BROCKHAMPTON wraca z ciężkim brzmieniem
Niezapowiedziane dwa single zespołu BROCKHAMPTON kilka godzin temu pojawiły się na YouTubie. Okładki N.S.T. i things can’t stay the same opatrzone są tytułem TECHNICAL DIFFICULTIES RADIO, co może potwierdzać plotki o nadchodzącym albumie o podobnym tytule.
O BROCKHAMPTON pisałem przy okazji ogłoszenia ich koncertu na Orange Warsaw Festival 2021, możecie do tego wrócić tu. Mimo, że stwierdziłem, iż nie jestem wielkim fanem projektów iridescense i GINGER, to nadal jestem bardzo ciekawy tego, co zespół szykuje dla nas w tym roku. Tym bardziej, że najnowsze single podsycają zainteresowanie.
N.S.T. to bardzo brudny banger, pozbawiony klasycznej konstrukcji. Utwór otwierają wokale Jabari Manwa, które wprowadzają ciężki, uliczny nastrój. Krótka zwrotka Kevina Abstracta stanowi przedsmak świetnego wejścia Matta Championa, który doskonale dopasowuje swoje szybkie flow do trapowej perkusji. W całym tym połączeniu zaskakuje klasyczny g-funkowy syntezator, będący najwyraźniejszym elementem melodii. W takim wydaniu BROCKHAMPTON jeszcze nie słyszeliśmy. Prawdziwy west-coast. Mój jedyny problem z tym utworem, dotyczy outro, które po zabójczym refrenie bearface’a, po prostu się ciągnie, nie wnosząc niczego.
Things can’t stay the same operuje równie ciężkim brzmieniem, ale o wiele bardziej chwytliwym groovem. Aż chcę się wstać i potańczyć. Tym razem Kevin Abstract błyszczy pod względem lirycznym. Nostalgiczne wersy i melodyczne flow, dobrze łączą się z zaraźliwą energią, którą wnosi na prosty, ale wpadający w ucho bit. Mimo że wers Matta Championa nie jest równie energiczny, nadal wchodzi z charakterystycznym dla siebie, szybkim flow i doskonale spełnia swoją funkcję.
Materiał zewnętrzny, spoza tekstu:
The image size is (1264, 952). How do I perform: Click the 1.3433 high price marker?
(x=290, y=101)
W obydwu utworach, można usłyszeć krótki sampel pochodzący z nagrania freestylu Big-L i Jaya Z – Pardon the, uh, technical difficulties.
Podsumowując, nowy materiał od BROCKHAMPTON może zwiastować zmianę kierunku, na co szczerze liczę. Jeżeli są zwykłymi singlami – to też w porządku. Liczy się to, że dostaliśmy dwa nowe utwory, co oznacza, że ekipa pracuje nad nowym materiałem – to zawsze dobre wieści.